From the Department of Uncomfortable Questions:
Is there such a thing as bad writing?
Let's assume we're not talking about misspellings galore, egregious grammar gaffes, and other such technical things that make it about as comprehensible as the typings of Pika the kitten. Let's say we're talking only about manuscripts that have been through the world's best spelling and grammar checks.
Then, is there such a thing as "bad"? When discussing things like voice, style, plotting, character, and all that makes fiction worth reading, is there a minimal level of competence? Some magic line below which is an auto-reject and above which is a "well, it depends"?
Do we do ourselves damage when we assume it's all just subjectivity, rather than making the effort to improve our craft?

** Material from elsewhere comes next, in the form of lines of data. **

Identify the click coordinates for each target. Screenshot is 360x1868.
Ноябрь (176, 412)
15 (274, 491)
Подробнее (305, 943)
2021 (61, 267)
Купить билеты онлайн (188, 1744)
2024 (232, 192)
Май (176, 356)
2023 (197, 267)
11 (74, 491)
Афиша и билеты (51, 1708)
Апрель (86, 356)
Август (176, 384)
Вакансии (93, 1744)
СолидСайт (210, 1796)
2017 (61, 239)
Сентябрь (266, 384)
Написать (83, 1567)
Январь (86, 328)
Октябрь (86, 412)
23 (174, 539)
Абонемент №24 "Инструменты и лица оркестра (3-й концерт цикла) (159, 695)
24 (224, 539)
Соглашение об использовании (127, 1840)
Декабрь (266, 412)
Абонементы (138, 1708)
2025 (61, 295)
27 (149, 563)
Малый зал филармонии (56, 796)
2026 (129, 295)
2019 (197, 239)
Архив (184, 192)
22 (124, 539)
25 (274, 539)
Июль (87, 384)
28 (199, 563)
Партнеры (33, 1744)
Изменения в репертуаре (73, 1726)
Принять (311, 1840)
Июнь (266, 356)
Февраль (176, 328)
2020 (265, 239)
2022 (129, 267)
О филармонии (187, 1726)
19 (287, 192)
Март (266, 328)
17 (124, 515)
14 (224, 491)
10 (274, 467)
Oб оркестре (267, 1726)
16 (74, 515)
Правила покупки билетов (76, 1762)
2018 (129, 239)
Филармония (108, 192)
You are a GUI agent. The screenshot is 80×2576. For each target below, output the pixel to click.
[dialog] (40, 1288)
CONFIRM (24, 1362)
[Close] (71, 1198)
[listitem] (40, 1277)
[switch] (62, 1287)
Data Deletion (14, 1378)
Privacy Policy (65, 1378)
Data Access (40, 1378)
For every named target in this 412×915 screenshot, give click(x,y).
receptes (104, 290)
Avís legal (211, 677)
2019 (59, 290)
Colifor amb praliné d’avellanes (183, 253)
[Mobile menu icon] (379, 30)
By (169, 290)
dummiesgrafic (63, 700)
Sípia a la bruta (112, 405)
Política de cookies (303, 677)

Do we do ourselves damage when we assume our writing is crap, rather than acknowledging our strengths and the fact that we can't please everyone?
If there is a line, even a murky one, how do we find it? Our gut? Honest critique partners? I'm guessing "murky" is a key word there. Really excellent writing seems easy enough to identify, whether it's our thing or not. I know I've had the experience of reading something and thinking, "Wow, this is so well-written. I'm just not into (insert genre here)." Likewise, writing that's super-far off the mark is easy to spot.
But that pesky gray area in the middle ... what about that?
Lots of questions and no real answers this time around. What are your thoughts?